Is Triumph Scrambler 1200 XC an Off-Roading Champ | Triumph Scrambler 1200 XC

Published On: 17 January 2020 | 2065 Views

Triumph launched its new hardcore Scrambler 1200 XC in India at Rs 10.73 lakhs, to give chance to the bike enthusiasts to ride.

  • Triumph Scrambler 1200 XC Review.

Triumph are best known for delivering the complete riding experience and that is the main reason why its popularity is so infectious among millennials.

Triumph launched its new hardcore Scrambler 1200 XC in India at Rs 10.73 lakhs, to give chance to the bike enthusiasts to ride the new and more off road-focused Scrambler and here is a clear picture of Triumph through our eyes.

While every other bike manufacturer seems to be coming up with its own vision of what a neo-retro Scrambler should look like, the Triumph Scrambler 1200 XC has stuck to its guns by staying as close to the original British Scramblers.

The 1200cc liquid-cooled parallel-twin motor impressed by just how easy it is to have fun with as little revs as possible. With 100Nm produced at as low as 2000rpm, you have an abundance of torque at any point in the rev range. Given that it is a modern motor, the electronic aids further enhance the fun quotient.

The minimalist design means there is a little or no bodywork to damage. Off-road crash protection is limited to just an aluminum bash-plate, so you might want to invest in engine guards, knuckle protectors and the usual protection kit.

Modern bits come in the form of Triumph’s second-generation colour TFT screen. It has two themes and relays a whole lot of information on the go. Triumph has also thrown Bluetooth connectivity with turn-by-turn navigation into the mix.

Triumph will be accompanied with a windshield as well as other touring accessories. It has a 16-litre fuel tank and with a claimed fuel efficiency figure of slightly over 20kmpl, you are looking at a range of approximately 300 km if the tank is full. The upswept scrambler-style exhaust has a deep, bassy rumble, but can get quite hot at slow speeds and at standstill.

The Scrambler 1200 XC gets top-spec Brembo M50 monoblocs, though they have a slightly dialed down bite, considering the intended off-road use. They still offer more than enough progression and you can trust them with your life to keep you the right side up.

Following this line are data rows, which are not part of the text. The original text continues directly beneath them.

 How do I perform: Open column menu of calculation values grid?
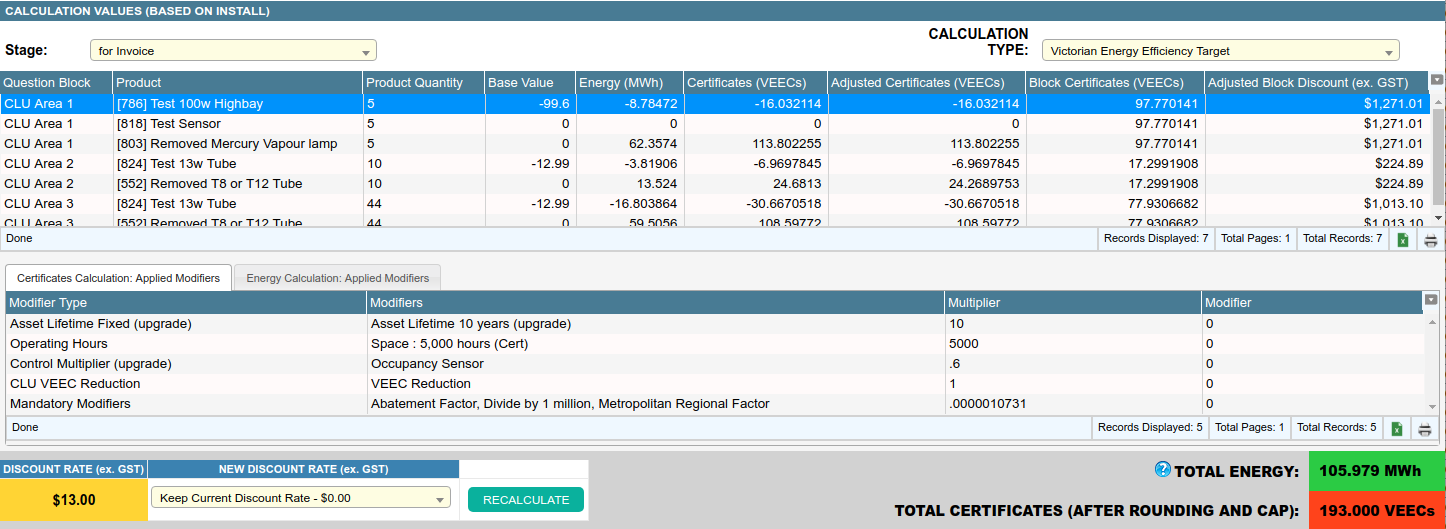(1437, 80)
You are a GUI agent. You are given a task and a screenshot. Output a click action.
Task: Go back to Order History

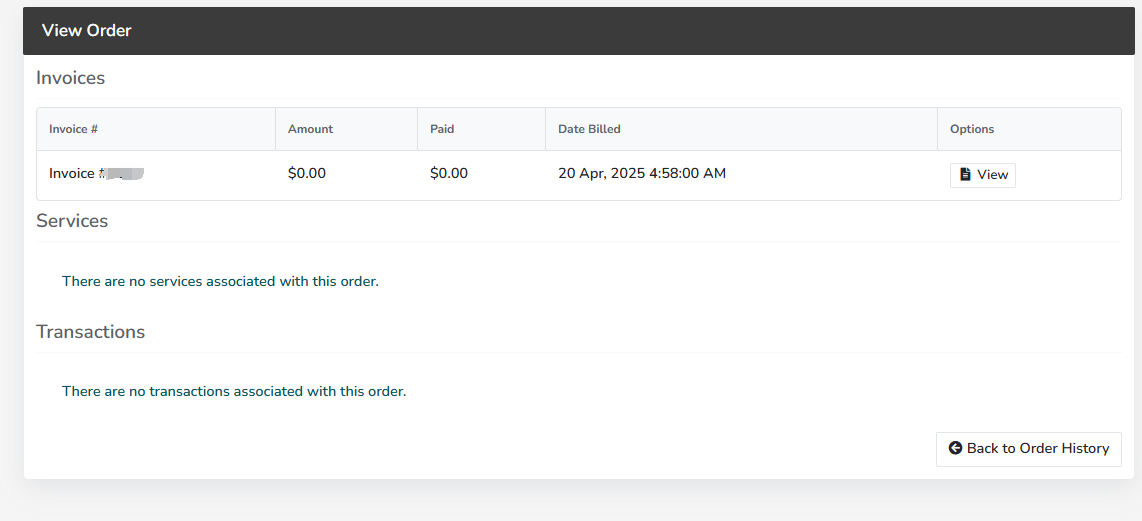pos(1028,449)
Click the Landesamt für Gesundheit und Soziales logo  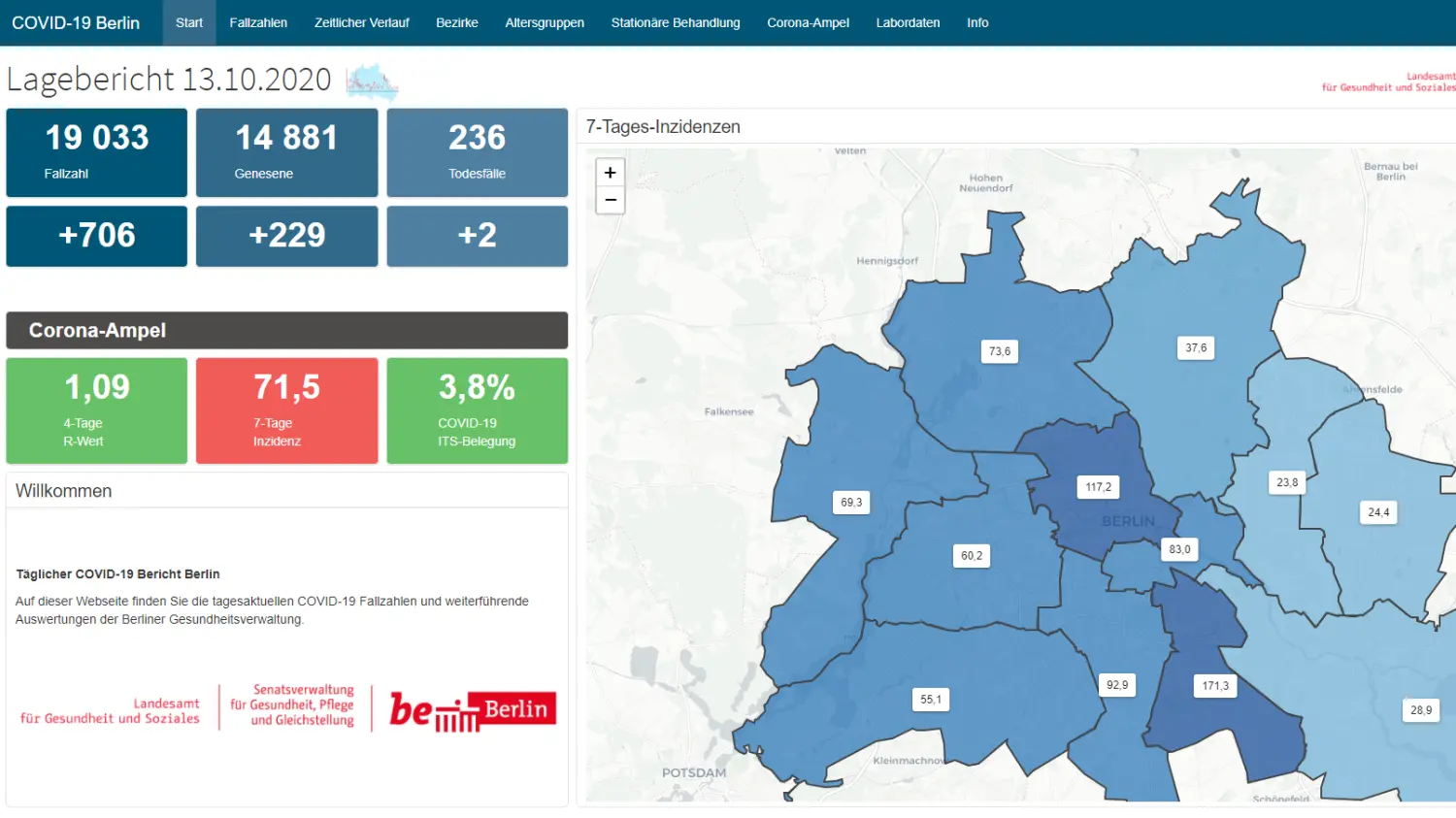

Suspension setup includes fully adjustable Showa upside-down forks and twin Ohlins piggyback shock absorbers. Both sides get a massive 200mm of wheel travel. Under stock setting, the front suspension is set on the firmer side causing the front end to bounce around. While the rear Ohlins RSUs too were set on the firmer side, it did not upset the riding dynamics.

Despite its dual-purpose nature, the Metzeler Tourance tyres have a huge grip and prevent from sliding around on dirt. This makes the bike perfect for off-roading. The dedicated ‘Off-Road’ rider mode changes the throttle map to help you make the most of the low-down torque surge while dumbing down TC intrusion just enough for small slides and turning off ABS intervention on the rear wheel. In case, you are serious about off-roading, you will thoroughly appreciate the fact that you can switch off traction control altogether.

On the tarmac, the Scrambler 1200 XC feels like a Thruxton R on stilts. Due to the neutral suspension setup, the Scrambler 1200 feels so easy in the corners. You can carry seriously high lean angles and at most times end up scraping the peg feelers on the ridiculously high footpegs.

The motor's ‘Sport’ mode gives you the instant boost that you need to enjoy your one-wheel shenanigans. But there is so much more to it than that. There is just so much enjoyment with a simple twist of the wrist that you forget you are riding a parallel-twin scrambler and not an exotic supermoto. This high power motor gets its own dedicated tune. Peak figures of 90PS and 110Nm are more than enough to get the bike to triple-digit speeds or cruise calmly at 3000-4000rpm in top gear, clocking more than 100kmph.

Off the road, the Triumph Scrambler 1200 XC can take on anything in its path with a grin. The Scrambler 1200's centre of gravity is heavily concentrated at the middle and the motor is not even that wide, making it compact enough to easily grip the bike. Compared to the Tiger 800, the Scrambler 1200 is way more responsive and communicative in the trails. Even when it comes to managing that bulk of just a little over 200kg around, the Scrambler 1200 feels easy to handle, thanks to the better positioning of rider touchpoints. The tall seat and high mounted exhaust will surely steal your heart and convince you to take it on your next off-roading.